Re: I took the plunge into Win 11
"Have a laptop which started life on Win 8 back in 2012. Over the years have upgraded SSD and from 8 to 16 gig of Ram, new battery and thermal paste etc. Upgrade from Win 8.1 to Win 10 went well. Classic Shell is great.
Obviously the ancient i7 cpu in my lappy and no TPU chip, meant on the surface, I could not upgrade to Win 11. Saying that, there is a way and MS doesn't block it, I found out how through a small YT channel, Chris Waite. All the MS updates come through and can choose what to install, currently on Win 11 Home, 23H2”
And surely this raises a question, no?
This, supposedly, ancient device (albeit with a new SSD), can run 11 to the satisfaction of the user. So what exactly is the justification for the official hardware requirements? Security? Well, if so then surely MS would have made it impossible to install Win 11 on non-supported hardware, or at least closed all loopholes with every update. Because if security really is the reason, then surely they wouldn’t want to allow the use of ‘insecure’ systems, no?

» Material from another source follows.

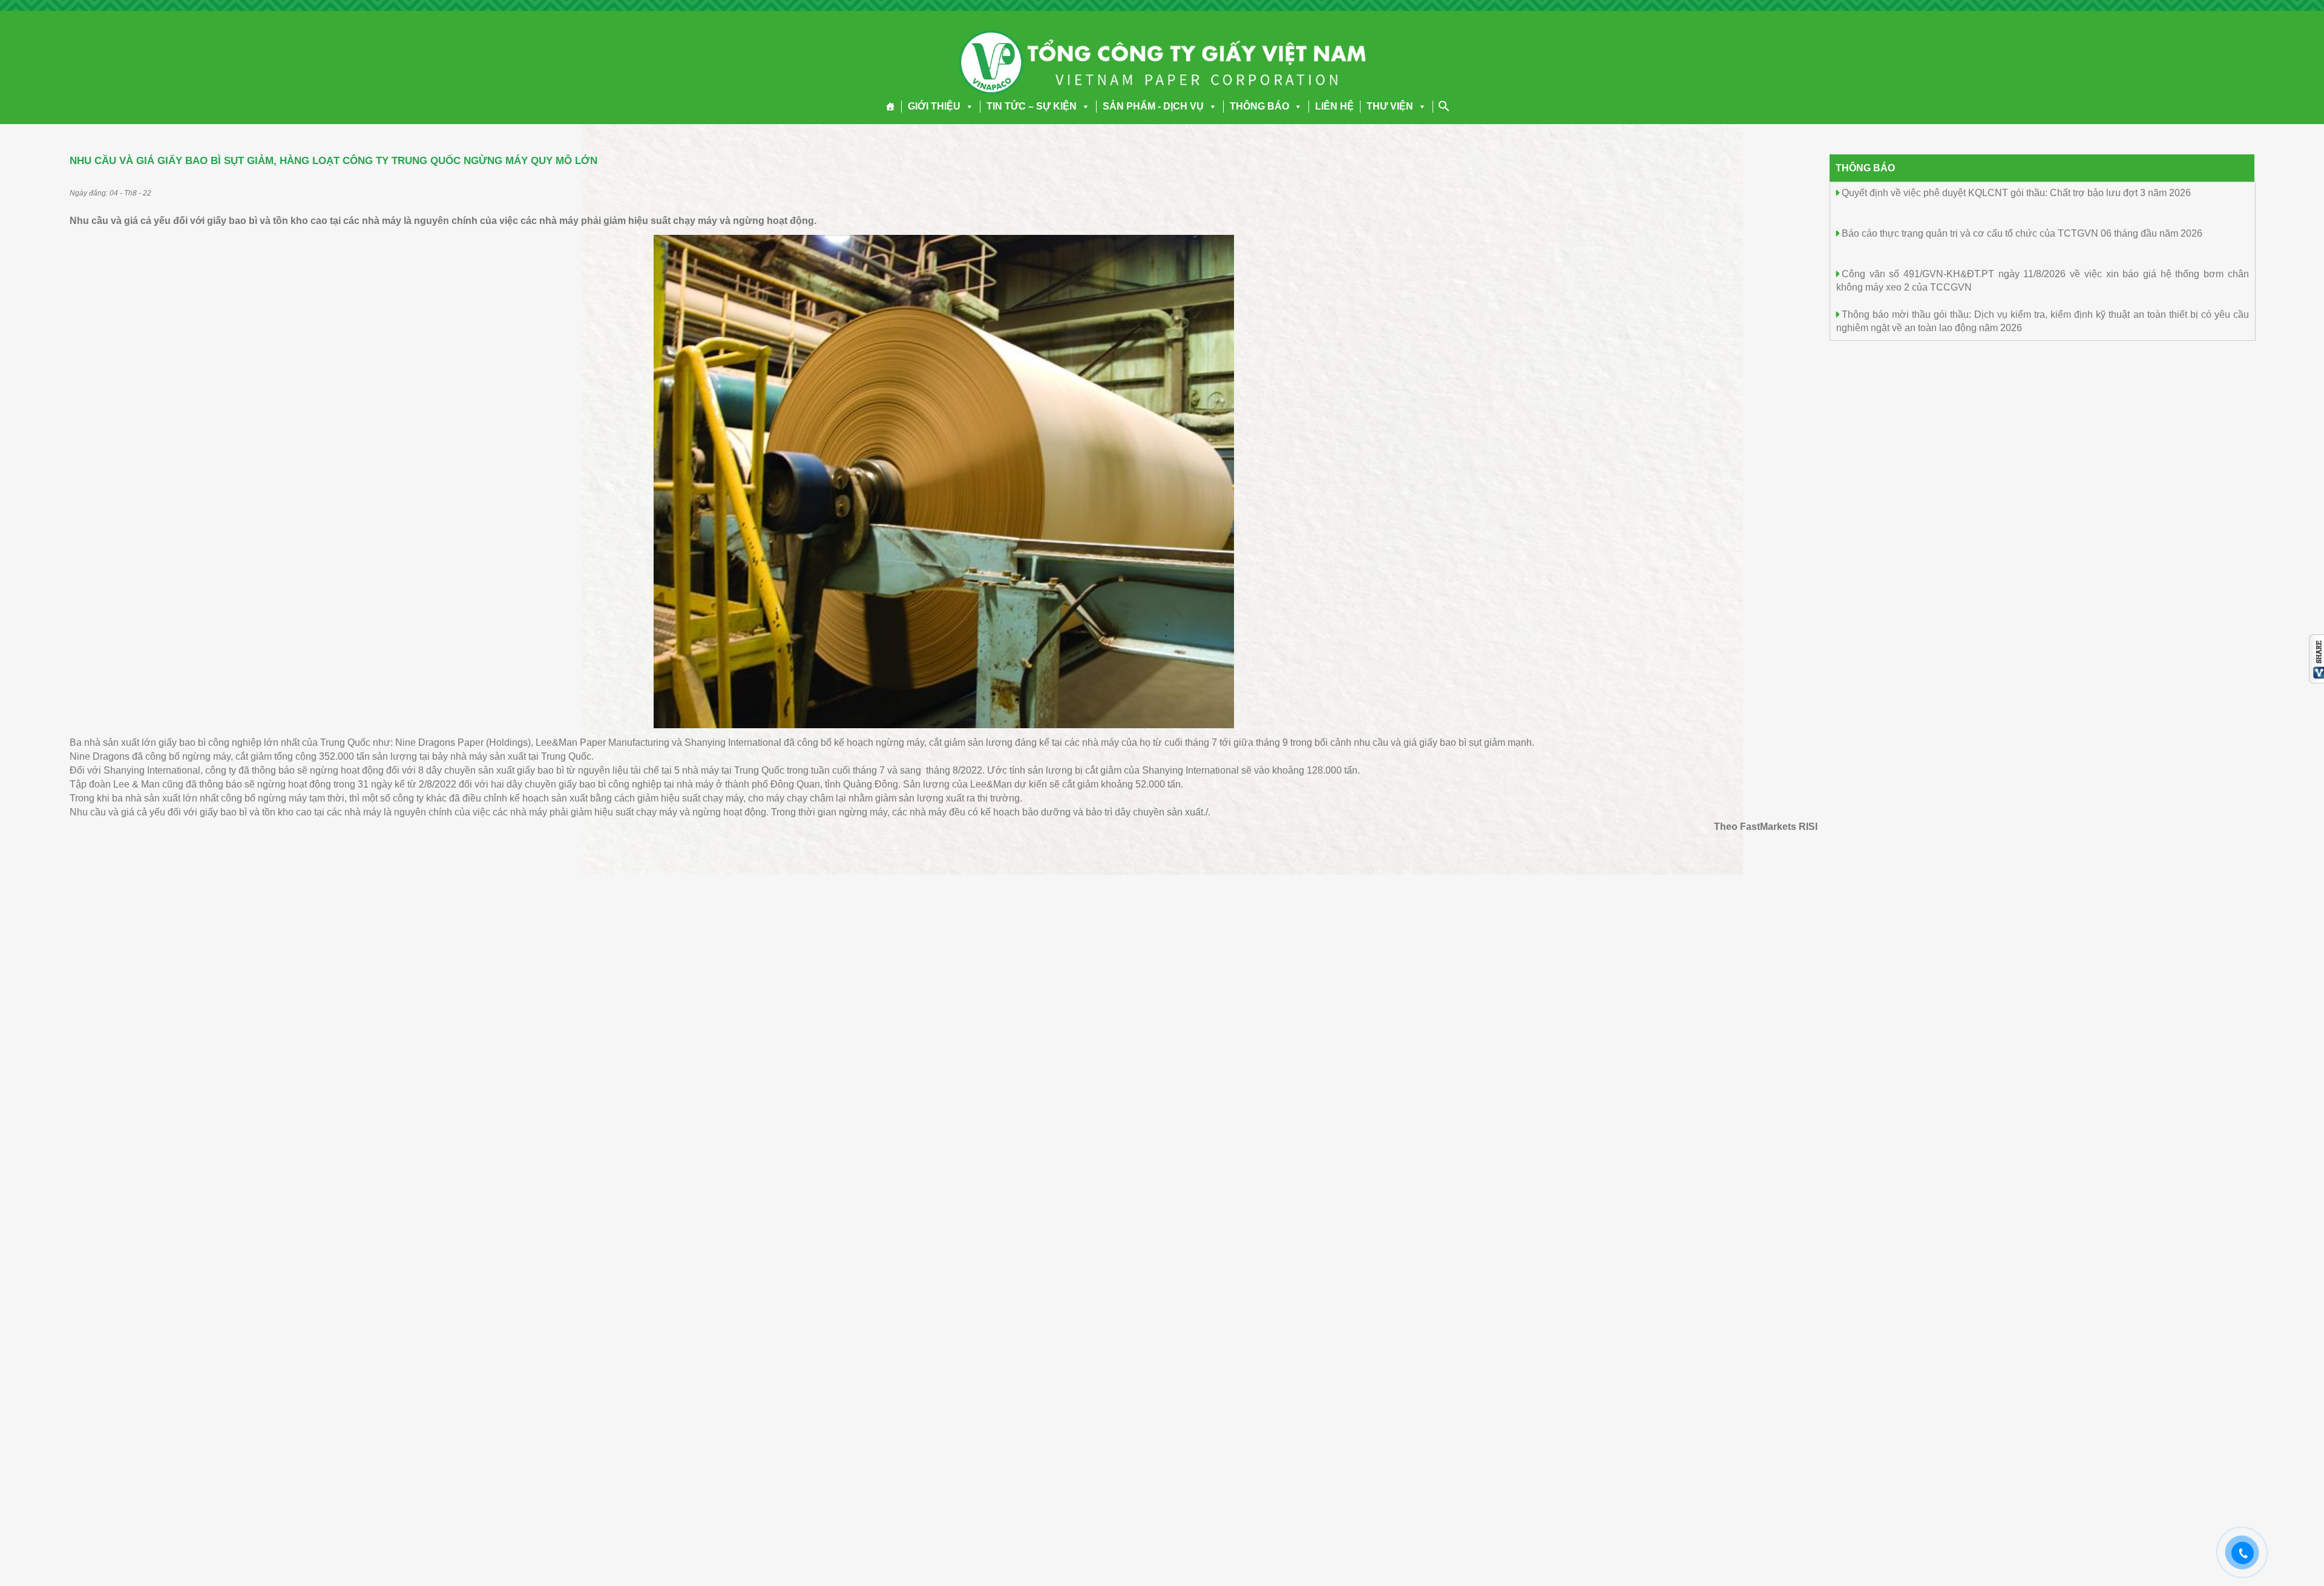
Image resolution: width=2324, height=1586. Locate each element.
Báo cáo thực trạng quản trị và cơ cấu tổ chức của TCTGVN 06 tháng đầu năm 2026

Concern about perfomance? I am running Win 11 on ‘unsupported hardware’ at $JOB, and it all works fine on a core i7, 7th Gen. processor- so that’s a hard one to justify too!
So I’m a bit confused, the oft mentioned ‘justification’ is that it’s just designed to sell more PCs, but do MS gain from that? I’ve seen references on MS talking about the ‘journey to Windows 11’, the danger being that some customers might well ‘journey’ to the local Apple Store instead.
Maybe, what MS should have done is said, "right Windows 11 is an entirely new architecture, it will only run on strictly hardware which meets xyz specification, and it WILL NOT run legacy x86 and x64 applications except under emulation and even than some features won’t work and never will. Applications will need to be rewritten according to these standards and we are cutting away a lot of the legacy cruft that has existed since Win 3.1 and has just been retained and built on because - backwards compatibility!
However, we understand the reality of the situation, so we will be supporting Win 10 for the next five/eight/years, which will support legacy systems and software, but after then, we ARE killing any and all ongoing support for it, so you have until then to update your software and migrate - after that, you are on your own!”
Incidentally, in the absence of the above happening, there is zero, absolutely zero chance that Microsoft WILL pull support for Windows 10 in October next year. It’s a game of chicken and, I’m afraid MS will blink first!